Thursday, December 30, 2010

Objects in the Rearview Mirror

So a while back I saw this interview of Jennifer Crusie on a local Ohio television station. She was talking about Wild Ride which was about to come out in hardback and she commented that for her the work on that book ended months ago. That's how it is in this wild and crazy writing biz. You write the book and then it gets sucked into the production machine. It's all hurry-up-and-wait, and it could be two years between turning in the product and seeing it on the shelves. By then... you're kinda over it. Or at least I am.

Not to say that I don't still have warm fuzzies for my backlist and get giddy when people like The Ghost Shrink, but, well, it's been years and I'm a very forward thinking person. I always say when people ask me which is my favorite book that it's whichever one I'm working on next. The past is past and I'm not inclined to cling to it. But this can be kinda odd when you're doing promo for a print release and you have to think back past the six projects you've worked on in the interim to talk about that long-since-put-to-bed book.

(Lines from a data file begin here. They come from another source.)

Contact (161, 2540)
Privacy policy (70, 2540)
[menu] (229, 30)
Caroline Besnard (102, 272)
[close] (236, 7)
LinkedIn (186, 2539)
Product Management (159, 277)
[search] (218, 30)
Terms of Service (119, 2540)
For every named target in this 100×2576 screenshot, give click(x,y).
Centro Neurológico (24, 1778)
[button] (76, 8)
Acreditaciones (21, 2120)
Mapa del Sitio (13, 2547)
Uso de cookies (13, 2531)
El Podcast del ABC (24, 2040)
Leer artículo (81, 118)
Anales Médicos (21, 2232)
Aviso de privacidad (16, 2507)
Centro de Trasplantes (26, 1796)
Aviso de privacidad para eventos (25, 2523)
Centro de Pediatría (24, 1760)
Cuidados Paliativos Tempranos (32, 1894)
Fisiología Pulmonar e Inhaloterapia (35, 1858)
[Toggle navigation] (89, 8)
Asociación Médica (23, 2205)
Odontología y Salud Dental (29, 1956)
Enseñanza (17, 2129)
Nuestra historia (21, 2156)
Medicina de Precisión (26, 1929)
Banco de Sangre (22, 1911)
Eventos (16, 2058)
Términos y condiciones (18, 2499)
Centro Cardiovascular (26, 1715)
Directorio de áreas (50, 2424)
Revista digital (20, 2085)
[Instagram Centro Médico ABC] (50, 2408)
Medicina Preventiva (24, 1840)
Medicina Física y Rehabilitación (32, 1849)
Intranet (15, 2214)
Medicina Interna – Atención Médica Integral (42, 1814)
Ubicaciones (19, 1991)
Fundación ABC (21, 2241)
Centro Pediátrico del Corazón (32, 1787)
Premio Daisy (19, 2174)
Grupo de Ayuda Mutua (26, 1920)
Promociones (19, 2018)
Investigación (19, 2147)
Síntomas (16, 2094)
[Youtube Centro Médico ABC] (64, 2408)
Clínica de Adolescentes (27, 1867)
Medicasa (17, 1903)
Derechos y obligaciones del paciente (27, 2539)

I was working today on some forms for the shifter print release - which is still a long ways off and will feature (among others) Serengeti Storm, which feels like it came out forever ago. It was singularly weird to be talking marketing points on a book that is so far in the rearview mirror it looks like a speck to me. I couldn't help thinking of that Jennifer Crusie interview. I understood it today.

I feel so distant from my "early stuff". Which is comic when you think how new I am to this. I've only been published for two years. Will it be even more extreme as the years go by? I wonder if other authors feel this way. Or if they have a close relationship with all their books.

In a way I'm glad the books I've written in the past fade in my memory. I think it keeps me from getting too worked up about reactions to them - good or bad. The books aren't close to me anymore. They started out inside and worked their way off, growing more and more distant with each passing month. By the time they come out I can barely see them. And, more importantly, the faded memories help me stay hungry for the next project. I continue to be potential energy ready to be converted into kinetic awesomeness (yeah, I just busted out my physics nerddom).

I'm glad I'm not too fixated on the rearview mirror. It's hard to drive forward if you're only looking back. But it can be funny to talk about the books when you feel like you're talking about a milepost you passed three hours ago.